* WRITTEN PROBLEM
Copy out the following lines again with no changes.

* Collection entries
++++++++++++++++++++

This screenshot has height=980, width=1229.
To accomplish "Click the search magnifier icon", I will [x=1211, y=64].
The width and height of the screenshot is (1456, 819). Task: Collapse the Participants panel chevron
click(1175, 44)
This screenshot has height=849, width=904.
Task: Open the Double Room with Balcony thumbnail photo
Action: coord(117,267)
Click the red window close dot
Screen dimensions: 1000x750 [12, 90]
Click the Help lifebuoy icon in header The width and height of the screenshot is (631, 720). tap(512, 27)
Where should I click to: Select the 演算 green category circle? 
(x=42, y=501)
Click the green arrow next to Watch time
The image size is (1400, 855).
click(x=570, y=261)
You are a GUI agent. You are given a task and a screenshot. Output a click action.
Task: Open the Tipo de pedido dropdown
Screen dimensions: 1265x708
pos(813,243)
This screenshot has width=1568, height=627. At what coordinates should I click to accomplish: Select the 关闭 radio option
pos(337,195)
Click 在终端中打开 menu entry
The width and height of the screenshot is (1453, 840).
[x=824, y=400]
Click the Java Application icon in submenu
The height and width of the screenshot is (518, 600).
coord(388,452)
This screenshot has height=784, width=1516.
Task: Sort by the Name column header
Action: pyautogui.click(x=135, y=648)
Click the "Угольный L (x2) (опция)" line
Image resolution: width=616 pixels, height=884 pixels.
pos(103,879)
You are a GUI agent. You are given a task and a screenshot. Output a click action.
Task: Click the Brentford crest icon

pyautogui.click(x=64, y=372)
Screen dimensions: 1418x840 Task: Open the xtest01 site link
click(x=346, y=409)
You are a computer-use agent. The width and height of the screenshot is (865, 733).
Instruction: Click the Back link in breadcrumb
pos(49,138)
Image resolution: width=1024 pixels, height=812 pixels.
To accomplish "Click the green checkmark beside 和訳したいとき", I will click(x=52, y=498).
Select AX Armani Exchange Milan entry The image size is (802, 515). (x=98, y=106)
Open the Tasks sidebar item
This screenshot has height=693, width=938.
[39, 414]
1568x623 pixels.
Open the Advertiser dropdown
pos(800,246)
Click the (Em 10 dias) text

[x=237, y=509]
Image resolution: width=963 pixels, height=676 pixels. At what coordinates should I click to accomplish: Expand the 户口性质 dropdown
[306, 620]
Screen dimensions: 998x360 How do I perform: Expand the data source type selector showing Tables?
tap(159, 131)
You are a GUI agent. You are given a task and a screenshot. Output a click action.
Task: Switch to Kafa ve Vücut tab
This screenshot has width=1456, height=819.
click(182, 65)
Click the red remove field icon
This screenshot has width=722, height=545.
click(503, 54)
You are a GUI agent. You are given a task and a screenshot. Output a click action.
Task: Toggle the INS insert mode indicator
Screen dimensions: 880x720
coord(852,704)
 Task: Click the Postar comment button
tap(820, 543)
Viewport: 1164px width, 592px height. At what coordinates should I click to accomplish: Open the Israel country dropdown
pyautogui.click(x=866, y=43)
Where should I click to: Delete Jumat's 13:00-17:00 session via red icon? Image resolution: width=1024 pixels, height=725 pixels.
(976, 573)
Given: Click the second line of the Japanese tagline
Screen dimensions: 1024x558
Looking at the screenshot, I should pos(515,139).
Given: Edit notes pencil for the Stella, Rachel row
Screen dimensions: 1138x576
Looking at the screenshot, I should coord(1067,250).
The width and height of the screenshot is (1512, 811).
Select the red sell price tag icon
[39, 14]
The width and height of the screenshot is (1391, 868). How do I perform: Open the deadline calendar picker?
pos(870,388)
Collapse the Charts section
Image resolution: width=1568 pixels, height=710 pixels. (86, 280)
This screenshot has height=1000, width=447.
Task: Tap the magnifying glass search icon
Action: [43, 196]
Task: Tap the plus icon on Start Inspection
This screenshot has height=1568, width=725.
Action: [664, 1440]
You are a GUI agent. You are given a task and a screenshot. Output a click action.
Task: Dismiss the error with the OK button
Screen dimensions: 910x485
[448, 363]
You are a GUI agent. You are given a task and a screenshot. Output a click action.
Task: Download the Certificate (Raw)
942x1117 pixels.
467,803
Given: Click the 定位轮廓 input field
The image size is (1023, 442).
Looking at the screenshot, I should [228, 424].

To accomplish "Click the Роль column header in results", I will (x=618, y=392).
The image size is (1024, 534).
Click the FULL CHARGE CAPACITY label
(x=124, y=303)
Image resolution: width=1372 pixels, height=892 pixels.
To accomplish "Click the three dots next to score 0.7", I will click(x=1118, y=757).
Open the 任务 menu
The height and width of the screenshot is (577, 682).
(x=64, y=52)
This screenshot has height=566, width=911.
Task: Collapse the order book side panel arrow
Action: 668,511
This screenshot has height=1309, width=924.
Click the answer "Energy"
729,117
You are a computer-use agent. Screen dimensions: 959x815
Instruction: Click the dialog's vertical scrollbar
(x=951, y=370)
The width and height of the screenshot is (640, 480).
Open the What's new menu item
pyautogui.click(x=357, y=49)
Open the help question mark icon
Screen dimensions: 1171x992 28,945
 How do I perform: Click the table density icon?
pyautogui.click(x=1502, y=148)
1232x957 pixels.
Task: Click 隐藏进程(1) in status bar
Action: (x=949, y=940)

++++++++++++++++++++

* SOLUTION TO THIS EXERCISE
This screenshot has height=980, width=1229.
To accomplish "Click the search magnifier icon", I will [x=1211, y=64].
The width and height of the screenshot is (1456, 819). Task: Collapse the Participants panel chevron
click(1175, 44)
This screenshot has height=849, width=904.
Task: Open the Double Room with Balcony thumbnail photo
Action: coord(117,267)
Click the red window close dot
Screen dimensions: 1000x750 [12, 90]
Click the Help lifebuoy icon in header The width and height of the screenshot is (631, 720). tap(512, 27)
Where should I click to: Select the 演算 green category circle? 
(x=42, y=501)
Click the green arrow next to Watch time
The image size is (1400, 855).
click(x=570, y=261)
You are a GUI agent. You are given a task and a screenshot. Output a click action.
Task: Open the Tipo de pedido dropdown
Screen dimensions: 1265x708
pos(813,243)
This screenshot has width=1568, height=627. At what coordinates should I click to accomplish: Select the 关闭 radio option
pos(337,195)
Click 在终端中打开 menu entry
The width and height of the screenshot is (1453, 840).
[x=824, y=400]
Click the Java Application icon in submenu
The height and width of the screenshot is (518, 600).
coord(388,452)
This screenshot has height=784, width=1516.
Task: Sort by the Name column header
Action: pyautogui.click(x=135, y=648)
Click the "Угольный L (x2) (опция)" line
Image resolution: width=616 pixels, height=884 pixels.
pos(103,879)
You are a GUI agent. You are given a task and a screenshot. Output a click action.
Task: Click the Brentford crest icon

pyautogui.click(x=64, y=372)
Screen dimensions: 1418x840 Task: Open the xtest01 site link
click(x=346, y=409)
You are a computer-use agent. The width and height of the screenshot is (865, 733).
Instruction: Click the Back link in breadcrumb
pos(49,138)
Image resolution: width=1024 pixels, height=812 pixels.
To accomplish "Click the green checkmark beside 和訳したいとき", I will click(x=52, y=498).
Select AX Armani Exchange Milan entry The image size is (802, 515). (x=98, y=106)
Open the Tasks sidebar item
This screenshot has height=693, width=938.
[39, 414]
1568x623 pixels.
Open the Advertiser dropdown
pos(800,246)
Click the (Em 10 dias) text

[x=237, y=509]
Image resolution: width=963 pixels, height=676 pixels. At what coordinates should I click to accomplish: Expand the 户口性质 dropdown
[306, 620]
Screen dimensions: 998x360 How do I perform: Expand the data source type selector showing Tables?
tap(159, 131)
You are a GUI agent. You are given a task and a screenshot. Output a click action.
Task: Switch to Kafa ve Vücut tab
This screenshot has width=1456, height=819.
click(182, 65)
Click the red remove field icon
This screenshot has width=722, height=545.
click(503, 54)
You are a GUI agent. You are given a task and a screenshot. Output a click action.
Task: Toggle the INS insert mode indicator
Screen dimensions: 880x720
coord(852,704)
 Task: Click the Postar comment button
tap(820, 543)
Viewport: 1164px width, 592px height. At what coordinates should I click to accomplish: Open the Israel country dropdown
pyautogui.click(x=866, y=43)
Where should I click to: Delete Jumat's 13:00-17:00 session via red icon? Image resolution: width=1024 pixels, height=725 pixels.
(976, 573)
Given: Click the second line of the Japanese tagline
Screen dimensions: 1024x558
Looking at the screenshot, I should pos(515,139).
Given: Edit notes pencil for the Stella, Rachel row
Screen dimensions: 1138x576
Looking at the screenshot, I should coord(1067,250).
The width and height of the screenshot is (1512, 811).
Select the red sell price tag icon
[39, 14]
The width and height of the screenshot is (1391, 868). How do I perform: Open the deadline calendar picker?
pos(870,388)
Collapse the Charts section
Image resolution: width=1568 pixels, height=710 pixels. (86, 280)
This screenshot has height=1000, width=447.
Task: Tap the magnifying glass search icon
Action: [43, 196]
Task: Tap the plus icon on Start Inspection
This screenshot has height=1568, width=725.
Action: [664, 1440]
You are a GUI agent. You are given a task and a screenshot. Output a click action.
Task: Dismiss the error with the OK button
Screen dimensions: 910x485
[448, 363]
You are a GUI agent. You are given a task and a screenshot. Output a click action.
Task: Download the Certificate (Raw)
942x1117 pixels.
467,803
Given: Click the 定位轮廓 input field
The image size is (1023, 442).
Looking at the screenshot, I should [228, 424].

To accomplish "Click the Роль column header in results", I will (x=618, y=392).
The image size is (1024, 534).
Click the FULL CHARGE CAPACITY label
(x=124, y=303)
Image resolution: width=1372 pixels, height=892 pixels.
To accomplish "Click the three dots next to score 0.7", I will click(x=1118, y=757).
Open the 任务 menu
The height and width of the screenshot is (577, 682).
(x=64, y=52)
This screenshot has height=566, width=911.
Task: Collapse the order book side panel arrow
Action: 668,511
This screenshot has height=1309, width=924.
Click the answer "Energy"
729,117
You are a computer-use agent. Screen dimensions: 959x815
Instruction: Click the dialog's vertical scrollbar
(x=951, y=370)
The width and height of the screenshot is (640, 480).
Open the What's new menu item
pyautogui.click(x=357, y=49)
Open the help question mark icon
Screen dimensions: 1171x992 28,945
 How do I perform: Click the table density icon?
pyautogui.click(x=1502, y=148)
1232x957 pixels.
Task: Click 隐藏进程(1) in status bar
Action: (x=949, y=940)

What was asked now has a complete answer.